I predict that some forward looking person from an Islamic country (similar to the Ansari family of X-prize fame, who are of Persian origin) will start a program to build a quantum computer. The program will FAR surpass its competitors in less than ten years. This, I believe, could be accomplished if the benefactors of the program install some very wise leaders to oversee the program.
According to this article written by someone called Huda:
“The Qur’an calls upon Muslims to look around them and study the physical world, so that they might appreciate the majesty of Allah’s creation”.
During the Middle Ages (particularly in the 7th-13th centuries C.E.), Islamic science was the best in the world, much better than anything in Europe or anywhere else. During that time, Muslims made significant inventions and discoveries in medicine, astronomy, mathematics, geography, chemistry, botany, and physics.
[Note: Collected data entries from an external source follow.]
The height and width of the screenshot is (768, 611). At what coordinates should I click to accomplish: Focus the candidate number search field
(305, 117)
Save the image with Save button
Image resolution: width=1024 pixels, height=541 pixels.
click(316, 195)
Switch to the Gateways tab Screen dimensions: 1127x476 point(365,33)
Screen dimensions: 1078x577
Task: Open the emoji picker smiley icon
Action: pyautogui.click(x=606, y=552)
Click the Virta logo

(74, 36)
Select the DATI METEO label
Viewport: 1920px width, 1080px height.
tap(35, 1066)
In physics, for example, they discovered the law of conservation of momentum and Snell’s law. Latin translations from the original Arabic of the writings of the Persian Al-khwarizmi (780- 850 C.E.) brought to Europe for the first time the so called “Arabic” number system (first invented in India) that is universally used today. Prior to that, Europeans had been using the cumbersome Roman numeral system for commerce and accounting. According to Huda:
These English words are rooted in the Arabic language, demonstrating the influence of Muslim scholars in these fields:
• cipher (zero)
Abdus Salam (1926-1996), a Pakistani in love with his country and a devout Muslim of the Ahmadiyya sect, won (together with Sheldon Glashow and Steven Weinberg) the 1979 Physics Nobel prize. Salam was the first Muslim to win the prize.
About 20% of the world’s population is Muslim.